It’s no secret that we are living in strange and uncertain times. This is especially difficult for small business owners because economic downturns and market changes present a serious threat to their survival and growth. However, there are ways you can help to increase your business’ agility in order to stay afloat in the face of sudden change. Here are five ways to future-proof your small business.
1. Make an Impact in the Local Community
Look after your community and your community will look after you.
In both good and bad times, it’s important to consider how you can contribute to the local community as a business owner. This is an absolutely excellent PR strategy because local media outlets regularly cover community events, and so it’s a great way to get your name out there. Furthermore, it positions you as a business at the very heart of the local community, thus increasing trust and customer loyalty.
Ways to contribute include:
- Sponsor charitable events
- Host fundraisers
- Donate to local organisations, such as schools and care homes
- Offer discounts to certain members of the community; for example, many businesses offered NHS discounts at the start of the covid-19 pandemic.
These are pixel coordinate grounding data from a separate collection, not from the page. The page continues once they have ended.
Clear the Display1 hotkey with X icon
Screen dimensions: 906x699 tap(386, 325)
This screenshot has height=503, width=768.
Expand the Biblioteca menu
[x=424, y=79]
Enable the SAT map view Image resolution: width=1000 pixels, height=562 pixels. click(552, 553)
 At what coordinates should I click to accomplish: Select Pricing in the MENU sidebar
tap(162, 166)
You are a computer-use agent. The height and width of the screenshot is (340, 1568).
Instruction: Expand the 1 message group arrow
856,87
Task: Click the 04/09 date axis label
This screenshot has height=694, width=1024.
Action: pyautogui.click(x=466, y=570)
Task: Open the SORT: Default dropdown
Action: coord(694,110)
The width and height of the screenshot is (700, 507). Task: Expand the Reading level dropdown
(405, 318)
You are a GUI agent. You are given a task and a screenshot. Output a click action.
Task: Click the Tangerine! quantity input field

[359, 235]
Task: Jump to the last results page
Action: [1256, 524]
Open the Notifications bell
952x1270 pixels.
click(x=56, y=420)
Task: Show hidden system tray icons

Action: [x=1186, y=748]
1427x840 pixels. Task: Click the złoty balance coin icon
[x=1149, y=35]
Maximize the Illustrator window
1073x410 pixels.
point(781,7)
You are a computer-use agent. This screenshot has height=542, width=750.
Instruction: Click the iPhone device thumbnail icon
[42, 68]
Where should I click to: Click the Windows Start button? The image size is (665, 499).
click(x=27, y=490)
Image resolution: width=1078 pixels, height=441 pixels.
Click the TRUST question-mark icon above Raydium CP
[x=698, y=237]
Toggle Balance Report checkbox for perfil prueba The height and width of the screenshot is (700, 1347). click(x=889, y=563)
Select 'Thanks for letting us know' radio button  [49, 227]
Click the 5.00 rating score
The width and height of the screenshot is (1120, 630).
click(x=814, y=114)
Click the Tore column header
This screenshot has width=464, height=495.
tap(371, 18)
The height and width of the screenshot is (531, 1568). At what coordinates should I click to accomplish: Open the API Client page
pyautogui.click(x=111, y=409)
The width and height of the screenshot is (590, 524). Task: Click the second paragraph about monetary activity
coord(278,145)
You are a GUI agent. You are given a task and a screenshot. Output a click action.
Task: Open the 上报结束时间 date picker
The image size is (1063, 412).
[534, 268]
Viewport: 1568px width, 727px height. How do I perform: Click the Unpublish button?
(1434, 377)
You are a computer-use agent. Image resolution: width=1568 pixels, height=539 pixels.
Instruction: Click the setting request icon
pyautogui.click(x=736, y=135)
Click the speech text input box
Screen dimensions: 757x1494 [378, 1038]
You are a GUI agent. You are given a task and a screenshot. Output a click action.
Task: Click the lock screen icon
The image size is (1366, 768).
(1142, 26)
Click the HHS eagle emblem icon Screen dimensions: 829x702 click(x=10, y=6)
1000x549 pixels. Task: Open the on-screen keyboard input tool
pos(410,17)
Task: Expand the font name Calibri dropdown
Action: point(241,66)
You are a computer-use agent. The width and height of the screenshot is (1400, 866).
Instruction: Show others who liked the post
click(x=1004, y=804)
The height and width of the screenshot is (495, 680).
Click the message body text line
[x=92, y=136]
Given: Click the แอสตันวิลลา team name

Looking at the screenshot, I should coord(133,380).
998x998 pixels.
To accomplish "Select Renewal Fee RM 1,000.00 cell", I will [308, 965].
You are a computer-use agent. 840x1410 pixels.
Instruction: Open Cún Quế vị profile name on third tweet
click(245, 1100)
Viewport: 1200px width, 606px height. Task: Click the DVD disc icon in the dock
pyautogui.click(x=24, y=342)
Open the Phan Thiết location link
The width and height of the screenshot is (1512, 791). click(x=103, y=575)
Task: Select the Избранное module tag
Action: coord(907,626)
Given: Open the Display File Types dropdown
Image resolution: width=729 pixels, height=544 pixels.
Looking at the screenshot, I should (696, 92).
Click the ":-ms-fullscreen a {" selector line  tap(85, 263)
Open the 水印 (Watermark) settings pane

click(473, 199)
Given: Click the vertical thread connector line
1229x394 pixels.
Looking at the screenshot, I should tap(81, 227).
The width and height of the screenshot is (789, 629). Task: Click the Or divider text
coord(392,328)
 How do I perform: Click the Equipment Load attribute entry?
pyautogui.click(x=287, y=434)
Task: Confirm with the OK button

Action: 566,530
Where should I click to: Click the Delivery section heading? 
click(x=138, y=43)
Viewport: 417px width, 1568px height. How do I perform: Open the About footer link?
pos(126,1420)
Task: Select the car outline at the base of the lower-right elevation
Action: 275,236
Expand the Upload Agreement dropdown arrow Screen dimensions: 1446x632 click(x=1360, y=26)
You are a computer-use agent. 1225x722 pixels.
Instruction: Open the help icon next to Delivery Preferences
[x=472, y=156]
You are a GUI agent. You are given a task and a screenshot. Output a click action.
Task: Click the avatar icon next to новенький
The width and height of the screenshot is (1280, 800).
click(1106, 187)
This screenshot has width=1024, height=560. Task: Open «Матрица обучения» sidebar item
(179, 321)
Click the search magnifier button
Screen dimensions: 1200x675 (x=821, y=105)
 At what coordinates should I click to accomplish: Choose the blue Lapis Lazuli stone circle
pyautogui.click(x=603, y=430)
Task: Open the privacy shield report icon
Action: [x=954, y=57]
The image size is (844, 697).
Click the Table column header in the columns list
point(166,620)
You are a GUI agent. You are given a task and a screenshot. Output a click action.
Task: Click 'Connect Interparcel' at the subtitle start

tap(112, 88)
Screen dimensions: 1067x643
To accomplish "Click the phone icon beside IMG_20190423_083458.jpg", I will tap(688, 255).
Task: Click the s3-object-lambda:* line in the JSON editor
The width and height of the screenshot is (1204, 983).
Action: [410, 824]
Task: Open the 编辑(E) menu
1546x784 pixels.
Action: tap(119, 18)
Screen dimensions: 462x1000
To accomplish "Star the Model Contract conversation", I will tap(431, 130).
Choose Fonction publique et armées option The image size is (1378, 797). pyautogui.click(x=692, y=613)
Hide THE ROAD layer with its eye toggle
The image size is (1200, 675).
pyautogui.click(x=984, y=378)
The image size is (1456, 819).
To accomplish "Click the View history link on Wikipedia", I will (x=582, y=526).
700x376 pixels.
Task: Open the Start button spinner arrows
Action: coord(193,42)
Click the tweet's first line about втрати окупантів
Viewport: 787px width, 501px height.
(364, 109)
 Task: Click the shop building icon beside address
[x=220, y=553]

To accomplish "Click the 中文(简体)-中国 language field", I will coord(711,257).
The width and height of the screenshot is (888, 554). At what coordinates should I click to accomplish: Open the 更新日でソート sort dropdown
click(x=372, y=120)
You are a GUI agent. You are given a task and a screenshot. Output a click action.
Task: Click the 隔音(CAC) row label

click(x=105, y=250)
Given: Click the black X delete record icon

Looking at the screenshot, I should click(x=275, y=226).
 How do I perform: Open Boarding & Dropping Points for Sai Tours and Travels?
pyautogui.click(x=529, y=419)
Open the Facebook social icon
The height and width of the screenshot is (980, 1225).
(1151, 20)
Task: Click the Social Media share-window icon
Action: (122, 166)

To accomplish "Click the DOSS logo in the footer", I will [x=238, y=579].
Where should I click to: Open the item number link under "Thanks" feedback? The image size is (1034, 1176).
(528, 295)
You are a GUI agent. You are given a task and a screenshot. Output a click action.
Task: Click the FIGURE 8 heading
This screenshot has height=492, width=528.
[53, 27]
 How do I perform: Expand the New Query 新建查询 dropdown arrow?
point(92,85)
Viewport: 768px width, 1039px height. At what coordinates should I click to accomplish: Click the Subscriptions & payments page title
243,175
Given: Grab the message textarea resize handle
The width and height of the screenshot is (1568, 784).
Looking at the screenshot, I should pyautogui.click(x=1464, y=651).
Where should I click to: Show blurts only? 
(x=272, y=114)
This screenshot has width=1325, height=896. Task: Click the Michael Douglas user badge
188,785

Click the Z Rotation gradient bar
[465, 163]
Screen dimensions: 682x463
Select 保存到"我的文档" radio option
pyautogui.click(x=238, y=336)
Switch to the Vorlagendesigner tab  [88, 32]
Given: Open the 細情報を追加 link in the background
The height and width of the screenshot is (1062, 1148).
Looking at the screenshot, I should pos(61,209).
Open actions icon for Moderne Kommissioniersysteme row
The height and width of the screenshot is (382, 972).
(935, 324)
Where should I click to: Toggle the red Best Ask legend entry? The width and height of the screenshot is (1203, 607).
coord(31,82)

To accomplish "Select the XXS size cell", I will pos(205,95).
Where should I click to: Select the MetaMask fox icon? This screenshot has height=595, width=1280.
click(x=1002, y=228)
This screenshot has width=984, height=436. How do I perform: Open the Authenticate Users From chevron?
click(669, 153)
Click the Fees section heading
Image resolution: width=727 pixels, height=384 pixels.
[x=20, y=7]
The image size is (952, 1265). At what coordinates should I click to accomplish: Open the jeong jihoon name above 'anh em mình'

During the pandemic there has been a surge of support for local businesses. If you prove that you care about the local community, they will in turn remember and support you when times are tough.
2. Go Digital
Digitising your small business improves your organisational agility tenfold. Not only this, but it allows you to expand your customer base and improve productivity through flexible working.
Introducing remote working allows you to cut down on office costs such as heating, water and electricity. In fact, it may even save you money in rent by permitting you to relocate to a smaller and more affordable space.
Furthermore, advertising your products online and creating a website allows customers to browse through your offerings from anywhere in the world, dramatically increasing your selling opportunities.
Creating an engaging and immersive online customer experience may also mean that you don’t need to employ so many salespeople, saving you even more money.
3. Value Your Employees
When the going gets tough, the last thing you need is your employees jumping ship. Make sure that your employees feel appreciated to ensure that they stay loyal to you and remain committed to the success of your business.
It’s important to recognise your employees’ strengths and praise them for their efforts. Furthermore, it’s wise to take their opinions into account and ask for suggestions about how your company can remain agile during uncertain times.
Employee morale has a direct impact on productivity and it’s essential to keep your team functioning at its best during an economic downturn or period of uncertainty. You don’t have to spend huge sums of money on team building but do try to create bonding opportunities where you can.
If you need to cut back on costs, consider the impact the effect this will have on employee morale before you overzealously slash away at their benefits. Explain why certain changes are necessary and don’t keep them in the dark about what’s going on with your business, or this could lead to resentment. Instead, try to cultivate a “we’re all in this together” attitude.
4. Nurture Your Existing Customers
A study by Bain & Company found that increasing customer retention by 5% can boost profits by between 25-95%. Now that’s what we call a healthy ROI!
During difficult times, it’s important to show your customers that you’re there to support them. Be sensitive to their concerns and make them feel valued in order to encourage repeat business. Go the extra mile to provide a personal touch to show them just how much you appreciate their custom. You could also create attractive customer loyalty programs such as exclusive discounts, loyalty cards or a points system.
Change is one of life’s few certainties, so it’s important to focus on improving your organisational agility as much as possible so that you can continue providing an excellent service when times get tough.
By working to make an impact in your community and nurturing your existing customers, you’ll remain front-of-mind and cultivate loyalty, which is incredibly valuable during tough times.
Furthermore, harnessing the power of technology and digitising your small business allows you to make swift changes to your approach and stay up-to-date with market changes.
You never can be sure when hard times will hit, so make a concentrated effort to prepare your business today.